━━ Records ━━

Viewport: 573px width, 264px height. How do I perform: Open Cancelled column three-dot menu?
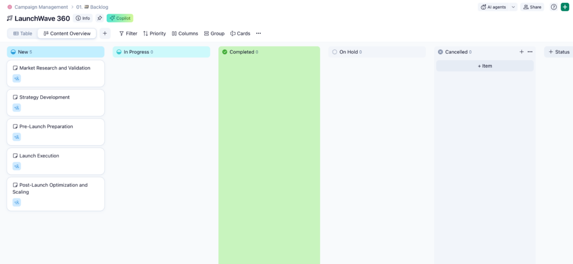[530, 52]
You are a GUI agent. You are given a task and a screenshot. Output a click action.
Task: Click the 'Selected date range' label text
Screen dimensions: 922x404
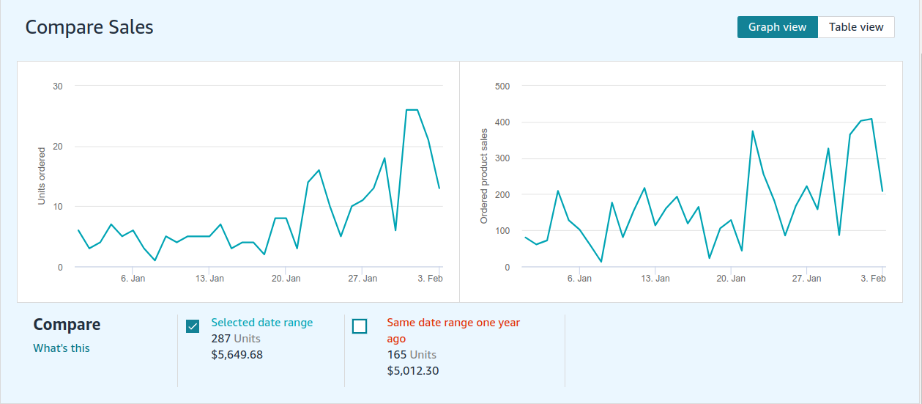pos(261,323)
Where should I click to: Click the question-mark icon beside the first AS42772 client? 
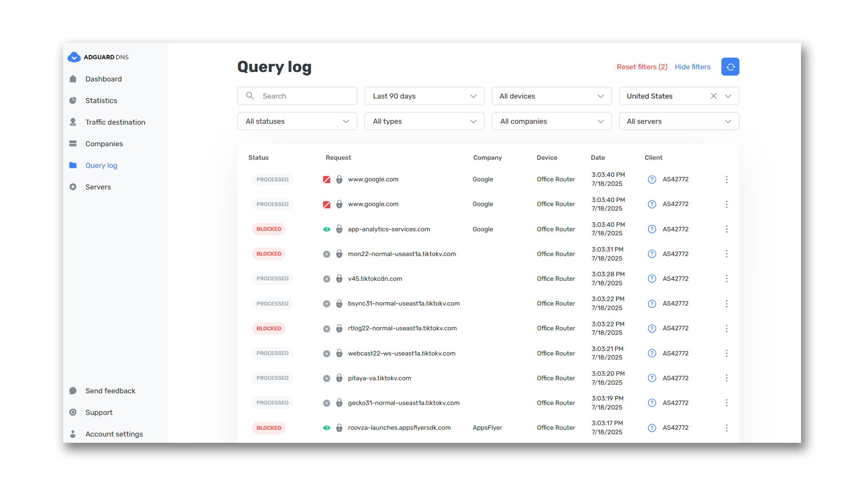652,179
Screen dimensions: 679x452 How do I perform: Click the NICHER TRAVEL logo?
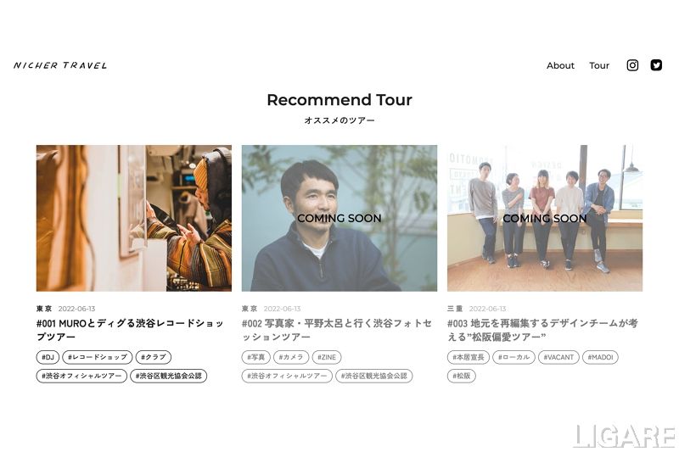point(60,65)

━━━

▶ **Exercise aim**:
Give every line of the material above as a numbered list, skipping any blank lines and leaving the pictures out.

▶ **Solution to this problem**:
1. Viewport: 573px width, 264px height. How do I perform: Open Cancelled column three-dot menu?
2. [530, 52]
3. You are a GUI agent. You are given a task and a screenshot. Output a click action.
4. Task: Click the 'Selected date range' label text
5. Screen dimensions: 922x404
6. pos(261,323)
7. Where should I click to: Click the question-mark icon beside the first AS42772 client? 
8. 652,179
9. Screen dimensions: 679x452 How do I perform: Click the NICHER TRAVEL logo?
10. point(60,65)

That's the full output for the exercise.